# Groups: b^5a = ab^5

1. Feb 9, 2006

### sat

Would it be possible to infer that $b^5 = e$ (where $e$ is the group's identity element) from

$$b^{5} a = ab^{5}$$
given that $a^{2}=e$?

(Basically we are given $b^{2}a=ab^{3}$ and $a^{2}=e$ and asked to show that $b^{5}=e$, though I've managed to infer the "equation" above and I can't quite see how we'd move to inferring what is needed. Maybe it's either very simple and I'm missing it or there's a bit of reasoning that I need.)

Thanks.

2. Feb 9, 2006

### matt grime

No, you can't conclude that. All you can conclude is that two elements commute, and there are elements not equal to the identity that commute with other elements in some groups.

Try showing that b^2=b^3, that's the only thing that will work and show b=e

3. Feb 9, 2006

### sat

Thanks

Thanks for that. I do agree with what you've said though I thought perhaps there might be some way of manipulating it so that in this special case you could show it.

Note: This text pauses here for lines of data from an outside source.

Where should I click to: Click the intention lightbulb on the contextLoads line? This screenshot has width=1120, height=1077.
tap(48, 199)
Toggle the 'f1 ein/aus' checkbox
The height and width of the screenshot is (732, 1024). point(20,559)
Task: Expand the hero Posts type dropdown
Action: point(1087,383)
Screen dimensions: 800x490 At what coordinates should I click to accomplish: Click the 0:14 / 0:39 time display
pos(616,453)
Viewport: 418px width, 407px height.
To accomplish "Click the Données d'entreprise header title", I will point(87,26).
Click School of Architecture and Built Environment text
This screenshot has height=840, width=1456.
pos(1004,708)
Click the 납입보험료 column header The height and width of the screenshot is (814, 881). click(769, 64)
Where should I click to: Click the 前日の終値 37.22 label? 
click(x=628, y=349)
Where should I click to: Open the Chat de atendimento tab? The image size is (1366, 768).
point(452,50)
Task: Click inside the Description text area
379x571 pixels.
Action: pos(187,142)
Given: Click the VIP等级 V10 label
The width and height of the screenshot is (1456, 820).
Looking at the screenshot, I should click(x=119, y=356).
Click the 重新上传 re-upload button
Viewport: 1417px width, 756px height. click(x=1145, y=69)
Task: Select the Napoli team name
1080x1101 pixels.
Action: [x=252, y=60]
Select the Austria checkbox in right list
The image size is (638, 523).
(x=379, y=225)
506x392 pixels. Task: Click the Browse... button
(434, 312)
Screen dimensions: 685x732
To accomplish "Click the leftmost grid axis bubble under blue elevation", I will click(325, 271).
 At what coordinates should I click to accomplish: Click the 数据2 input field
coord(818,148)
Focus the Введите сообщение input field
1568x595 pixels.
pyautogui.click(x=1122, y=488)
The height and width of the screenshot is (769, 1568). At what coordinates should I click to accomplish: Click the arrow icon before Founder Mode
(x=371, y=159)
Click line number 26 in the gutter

$b^{2}=b^{3}$ certainly sounds like a way forward.

4. Feb 9, 2006

### matt grime

well that is vacuously true since it can be shown 'from this special case' in the first place.

5. Feb 9, 2006

### StatusX

As matt grime has said, it doesn't follow from ab5=b5a and a2=e that b5=e. For example, consider D10, the group of symmetries of a decagon. If a is a reflection and b is a rotation by 36o, then the above two equalities hold. But b5 is not the identity, but a rotation through 180o. In other words, you can't start from these equations and prove your result; you'll have to go back to the original equations.

6. Feb 10, 2006

### matt grime

It's not going out on a limb to suggest that you got the deduction you made from playing around with (ab^3)^2 and (b^2a)^2 and so on. If you play around with those alone you can prove the result. I got to the point of finding that abab^6=b^5 from these manipulations which will give you what you want.

Note I got it wrong when i said show b^3=b^2 cos I misread the question, I thought you wanted to show b=e, rather than b^5=e.

a and b generate the dihedral group of the pentagon.